= Given text =
::::::::::

The process 500 can be setup to repeat on a defined time increment, e.g., every 1 minute, 2 minutes, 5 minutes, 10 minutes, 30 minutes, or the like. Operation 590 depicts the expiration of the defined time increment. For example, if the defined time increment is one minute, then one minute after t_n the process can start over again (indicated in operation 590 as time t_n=t_n+1).

Referring now to FIG. 12, in some embodiments, the controller device 200 can calculate the IOB information (refer, for example, to operation 530 in FIG. 11) using, at least in part, time-based models derived from pharmacodynamic data. As previously described, the IOB value of a user can include a bolus insulin load amount which may be determined using a time-decay model generated from pharmacodynamic data associated with the insulin stored in the cartridge 120. As shown by way of example in FIG. 12, the controller device 200 can utilize a time-decay curve (represented by curve 450), which is generated from pharmacodynamic data, to estimate the percentage of insulin remaining in a user's body after a particular period of time. It should be understood that the controller device 200 can be configured to utilize any one of a number of selectable time-decay curves (only one of which is depicted in FIG. 12 as curve 450) for purposes of estimating the percentage of insulin remaining in a user's body after a particular period of time. For example, the various time-decay curves that could be selected during programming of the controller device 200 for a particular user may include: curves with greater or smaller durations, linear approximations of the curve 450 shown in FIG. 12 or other similar curves, hybrid curves having a curve similar to curve 450 in a first region and then followed by a linear decay in a second region, or a customized linear approximation where the user or another person qualified to program the controller device 200 selects the slope (e.g., the rate of decay), the overall time of consumption, or the like.

Referring now to FIG. 13, a graph exemplifying a user's blood glucose levels as a function of time 600 is shown. In general, the graph includes past trend data of blood glucose readings 610, a blood glucose reading at current time t_n 620, and two example predicted blood glucose trends 630 and 640. This example of a user's past, present, and predicted blood glucose levels will be used to illustrate some of the benefits of including IOB and FOB (optionally) in a predictive blood glucose algorithm.

The past trend data of blood glucose readings 610 depicts the user as having a declining trend pattern of past blood glucose levels. A curve can be fit to the data 610 in order to help predict what the user's future blood glucose levels will be. For example, the past trend data 610 may indicate that the user's blood glucose level is declining at an average rate of −2 mg/dL per minute (as in the example calculation above). Knowing the past rate of decline, and combining it with a current blood glucose level can enable a prediction of future blood glucose levels.

A current (at time t_n) blood glucose level 620, represents the user's current blood glucose level. The graph depicts the current blood glucose level 620 as approximately continuing the trend of falling blood glucose levels to an extent that is similar to the pattern of past trend data 610. Therefore, one could expect that the trend of declining blood glucose levels would continue to decline at approximately the same rate in the future beyond time t_n. For example, if the user's blood glucose levels depicted by past trend data 610 and current level 620 are declining at an average rate of −2 mg/dL per minute, one could expect that in one minute after t_n the user's blood glucose level will become 2 mg/dL less than the current blood glucose level 620. Extending this example further, one could expect that in two minutes after t_n the user's blood glucose level will become 4 mg/dL less that the current blood glucose level 620, and so on.

::::::::::

Dataset entries:
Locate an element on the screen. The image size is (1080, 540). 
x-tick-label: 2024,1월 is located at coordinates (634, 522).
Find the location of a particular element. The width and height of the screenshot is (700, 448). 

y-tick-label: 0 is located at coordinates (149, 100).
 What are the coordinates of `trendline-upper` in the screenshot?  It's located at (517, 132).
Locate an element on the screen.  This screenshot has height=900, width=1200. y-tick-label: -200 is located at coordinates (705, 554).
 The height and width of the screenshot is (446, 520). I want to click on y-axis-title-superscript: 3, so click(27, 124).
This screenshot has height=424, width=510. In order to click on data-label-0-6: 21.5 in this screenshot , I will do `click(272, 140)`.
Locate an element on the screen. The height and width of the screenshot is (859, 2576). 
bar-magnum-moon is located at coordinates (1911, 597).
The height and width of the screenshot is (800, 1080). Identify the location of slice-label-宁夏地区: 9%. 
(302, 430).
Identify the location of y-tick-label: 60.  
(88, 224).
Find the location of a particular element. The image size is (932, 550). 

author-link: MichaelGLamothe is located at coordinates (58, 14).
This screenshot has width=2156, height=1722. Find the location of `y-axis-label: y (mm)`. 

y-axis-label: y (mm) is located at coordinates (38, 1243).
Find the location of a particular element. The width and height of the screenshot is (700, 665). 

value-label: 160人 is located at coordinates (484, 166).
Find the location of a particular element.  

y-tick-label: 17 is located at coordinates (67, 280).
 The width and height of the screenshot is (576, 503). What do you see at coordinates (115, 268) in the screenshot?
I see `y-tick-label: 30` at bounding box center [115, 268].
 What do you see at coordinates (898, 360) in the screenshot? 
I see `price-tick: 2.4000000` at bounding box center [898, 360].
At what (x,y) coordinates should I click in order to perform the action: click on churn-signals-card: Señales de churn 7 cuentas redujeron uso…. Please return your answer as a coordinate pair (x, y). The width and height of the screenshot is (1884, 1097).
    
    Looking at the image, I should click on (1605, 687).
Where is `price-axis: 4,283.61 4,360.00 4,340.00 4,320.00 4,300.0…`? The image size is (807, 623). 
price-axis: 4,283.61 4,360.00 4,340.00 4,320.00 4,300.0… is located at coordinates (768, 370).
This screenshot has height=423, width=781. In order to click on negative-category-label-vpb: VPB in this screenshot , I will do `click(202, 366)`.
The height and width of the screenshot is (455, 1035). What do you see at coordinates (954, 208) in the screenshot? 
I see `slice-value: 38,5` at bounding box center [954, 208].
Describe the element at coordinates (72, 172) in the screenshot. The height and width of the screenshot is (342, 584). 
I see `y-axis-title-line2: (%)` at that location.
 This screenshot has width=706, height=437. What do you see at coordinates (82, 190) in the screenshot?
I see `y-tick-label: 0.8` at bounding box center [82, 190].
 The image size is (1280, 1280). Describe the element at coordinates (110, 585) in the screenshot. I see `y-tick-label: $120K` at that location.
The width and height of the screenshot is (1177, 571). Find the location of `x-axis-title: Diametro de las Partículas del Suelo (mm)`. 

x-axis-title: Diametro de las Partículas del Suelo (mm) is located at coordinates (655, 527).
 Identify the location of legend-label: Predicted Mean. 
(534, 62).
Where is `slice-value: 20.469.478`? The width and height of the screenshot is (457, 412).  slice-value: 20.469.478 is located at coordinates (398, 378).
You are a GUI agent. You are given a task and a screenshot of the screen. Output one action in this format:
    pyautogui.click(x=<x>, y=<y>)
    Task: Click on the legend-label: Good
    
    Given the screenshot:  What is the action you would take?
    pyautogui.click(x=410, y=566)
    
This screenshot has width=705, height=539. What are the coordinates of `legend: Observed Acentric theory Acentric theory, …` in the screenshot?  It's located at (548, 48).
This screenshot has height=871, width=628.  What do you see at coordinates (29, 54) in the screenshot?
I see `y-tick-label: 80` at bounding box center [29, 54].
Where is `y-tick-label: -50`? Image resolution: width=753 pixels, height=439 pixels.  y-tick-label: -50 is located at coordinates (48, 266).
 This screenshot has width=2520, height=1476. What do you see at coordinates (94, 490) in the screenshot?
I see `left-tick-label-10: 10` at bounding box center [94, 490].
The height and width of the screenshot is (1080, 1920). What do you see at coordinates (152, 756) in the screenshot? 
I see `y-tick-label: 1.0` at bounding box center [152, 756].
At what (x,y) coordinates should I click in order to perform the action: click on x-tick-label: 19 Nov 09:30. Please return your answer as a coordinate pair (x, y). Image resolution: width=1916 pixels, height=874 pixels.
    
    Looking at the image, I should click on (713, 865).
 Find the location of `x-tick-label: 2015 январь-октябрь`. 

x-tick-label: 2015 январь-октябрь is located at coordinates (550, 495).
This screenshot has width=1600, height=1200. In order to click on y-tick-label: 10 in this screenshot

::::::::::

= Problems to work on =
(1) According to the blood glucose passage, at what average rate might the past trend data 610 show the user's blood glucose level declining?
(2) Reproduce the blood glucose passage from "Referring now to FIG. 13, a" to "blood glucose algorithm.".
(3) List every example time increment that the blood glucose passage gives for repeating process 500.
Rely on the blood glucose passage alone.

= Answers for the tasks =
(1) −2 mg/dL per minute

(2)
Referring now to FIG. 13, a graph exemplifying a user's blood glucose levels as a function of time 600 is shown. In general, the graph includes past trend data of blood glucose readings 610, a blood glucose reading at current time t_n 620, and two example predicted blood glucose trends 630 and 640. This example of a user's past, present, and predicted blood glucose levels will be used to illustrate some of the benefits of including IOB and FOB (optionally) in a predictive blood glucose algorithm.

(3) 1 minute, 2 minutes, 5 minutes, 10 minutes, 30 minutes